A highlight of the year was the FDA approval of ZYCUBO® (copper histidinate) for the treatment of Menkes disease, which was followed by the successful sale of a Rare Pediatric Disease Priority Review Voucher (PRV) for $205 million by Fortress's subsidiary, Cyprium Therapeutics. This transaction not only provided immediate capital but also positioned Cyprium to receive tiered royalties and potential sales milestones from Sentynl Therapeutics, further enhancing Fortress's revenue streams.
Additionally, Fortress's subsidiary Checkpoint Therapeutics was acquired by Sun Pharmaceutical Industries, generating significant upfront capital and establishing a long-term royalty stream from the approved drug UNLOXCYT™ (cosibelimab-ipdl). This acquisition underscores Fortress's strategic focus on monetizing its assets and advancing high-value clinical programs.
The company also reported a consolidated cash position of $79.4 million as of December 31, 2025, reflecting a solid liquidity position despite a decrease from $86.2 million at the end of the previous quarter. Fortress's leadership, led by Chairman and CEO Lindsay A. Rosenwald, M.D., emphasized the disciplined execution across its portfolio, highlighting the successful monetization of assets and the advancement of clinical programs as key drivers of value for shareholders.

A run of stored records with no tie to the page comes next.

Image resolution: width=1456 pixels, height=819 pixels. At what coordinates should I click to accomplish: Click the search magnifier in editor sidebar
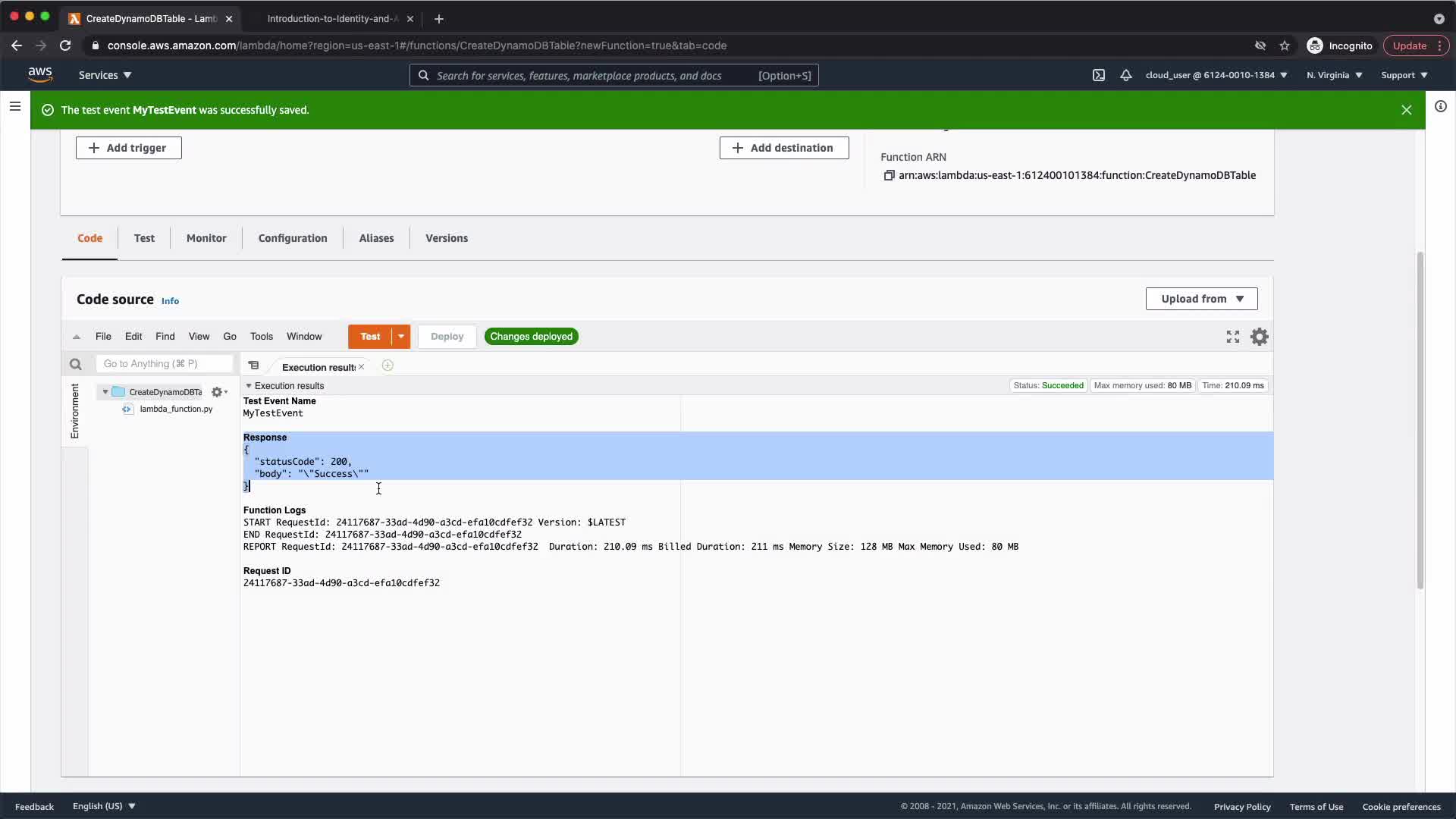[x=75, y=365]
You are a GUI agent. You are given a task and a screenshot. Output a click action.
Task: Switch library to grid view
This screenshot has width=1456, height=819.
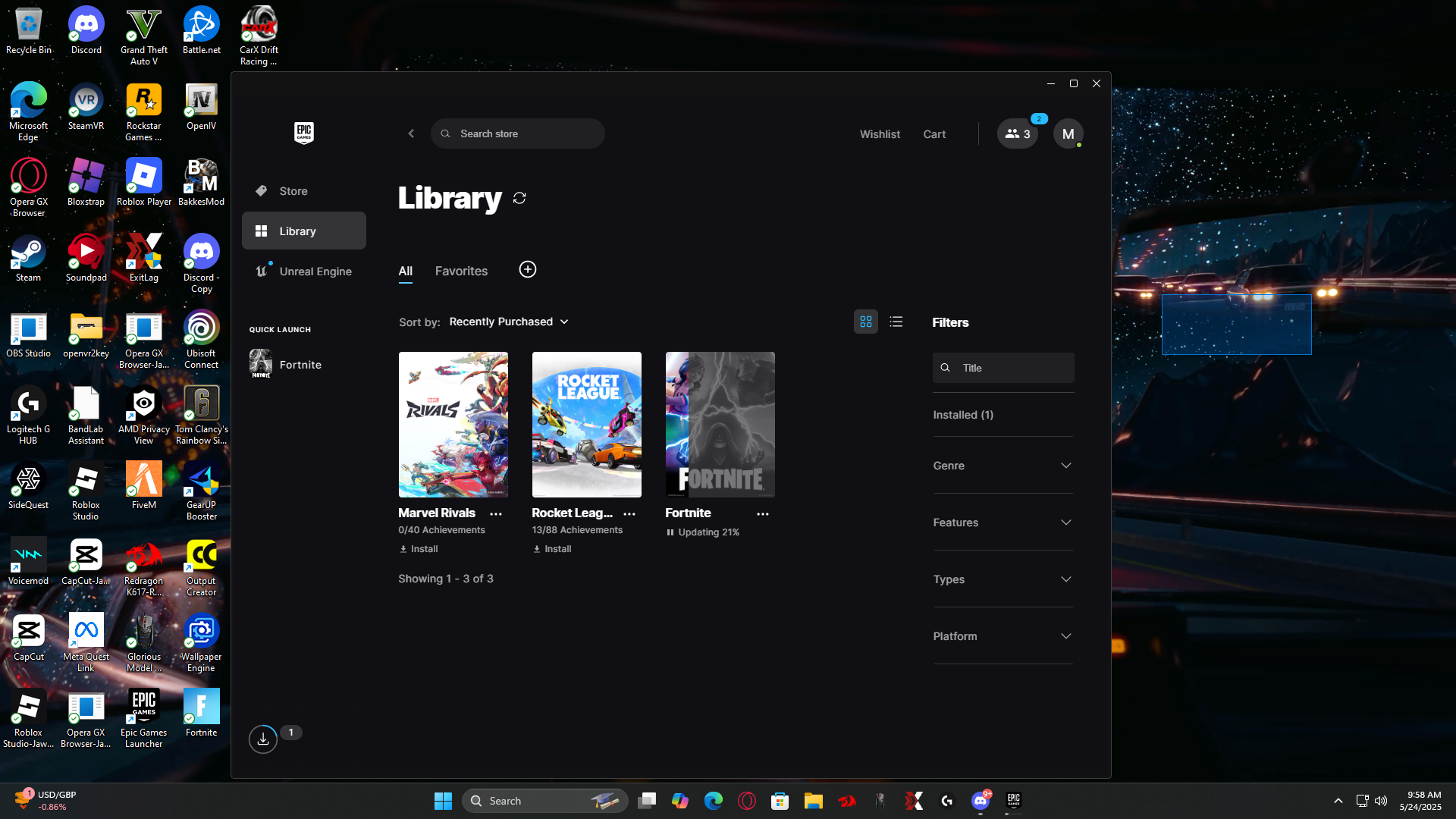(x=866, y=322)
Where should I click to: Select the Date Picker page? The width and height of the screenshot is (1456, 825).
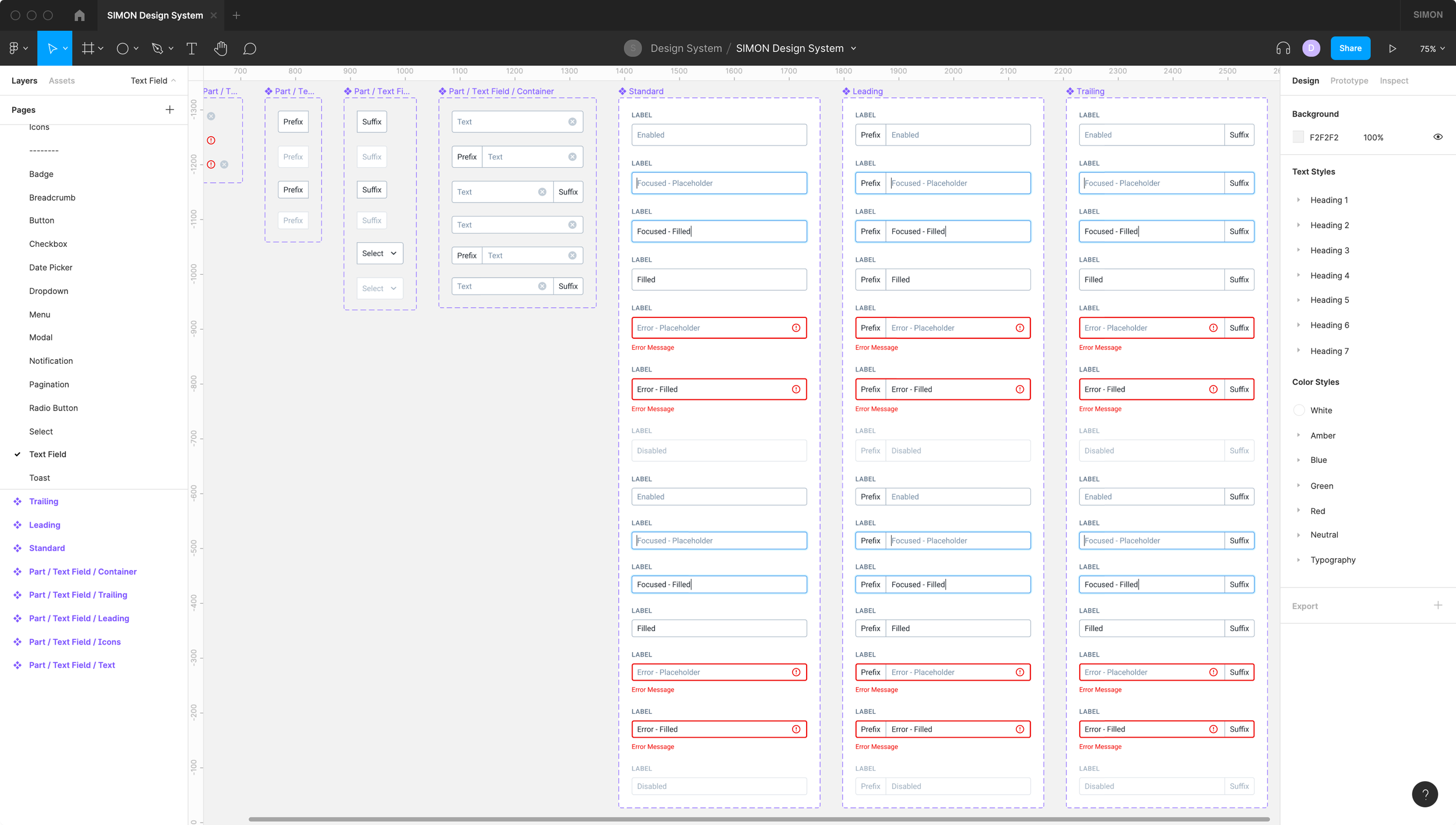pyautogui.click(x=51, y=268)
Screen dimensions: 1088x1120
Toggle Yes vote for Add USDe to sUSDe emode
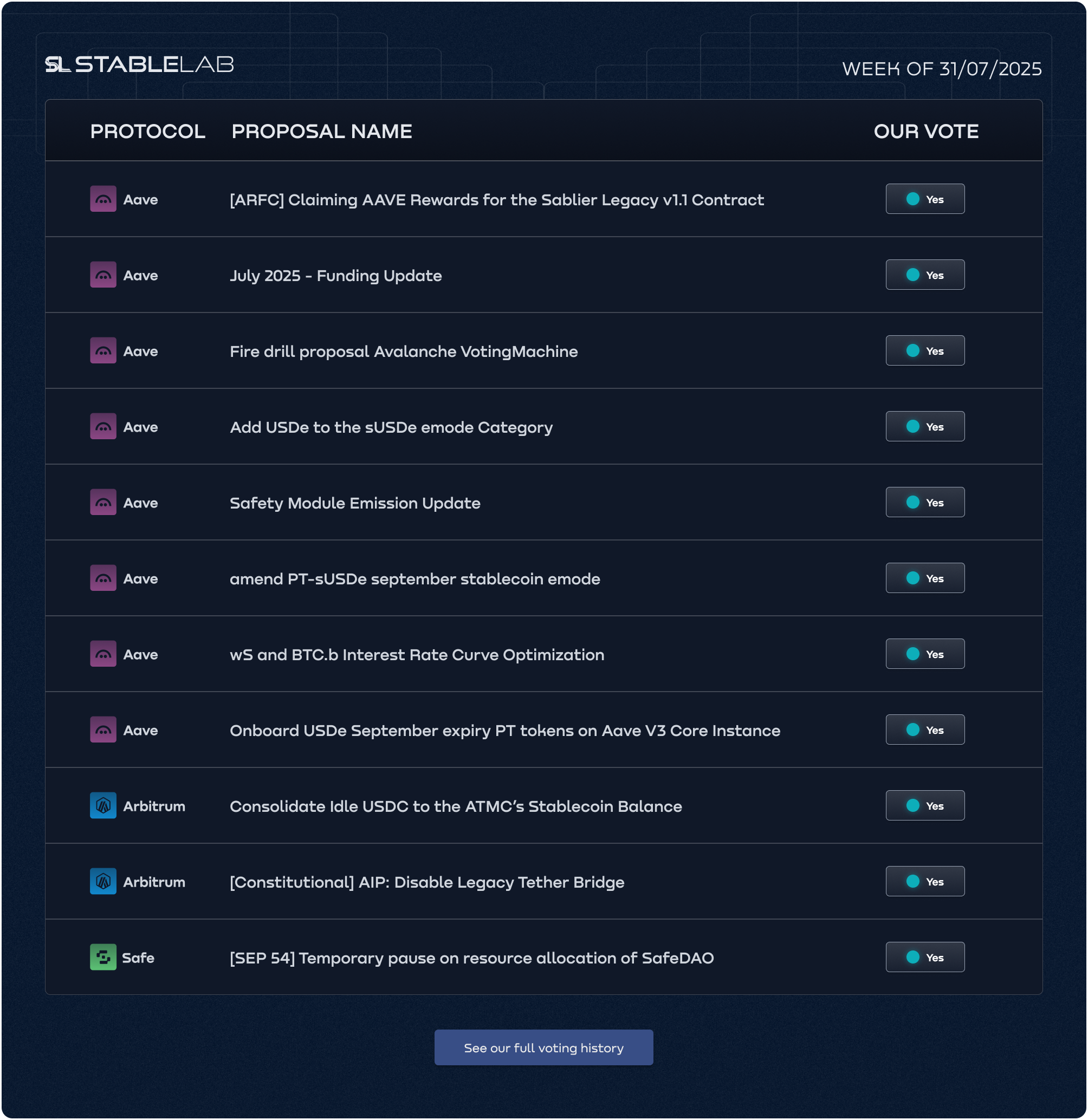pyautogui.click(x=925, y=427)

Looking ahead, Fortress is optimistic about its strategy to build diversified revenue streams and create long-term shareholder value. The progression of its clinical programs, including the advancement of dotinurad into Phase 3 trials, further supports this outlook. The company remains committed to leveraging its biopharmaceutical expertise and partnerships to maximize the potential of its product opportunities.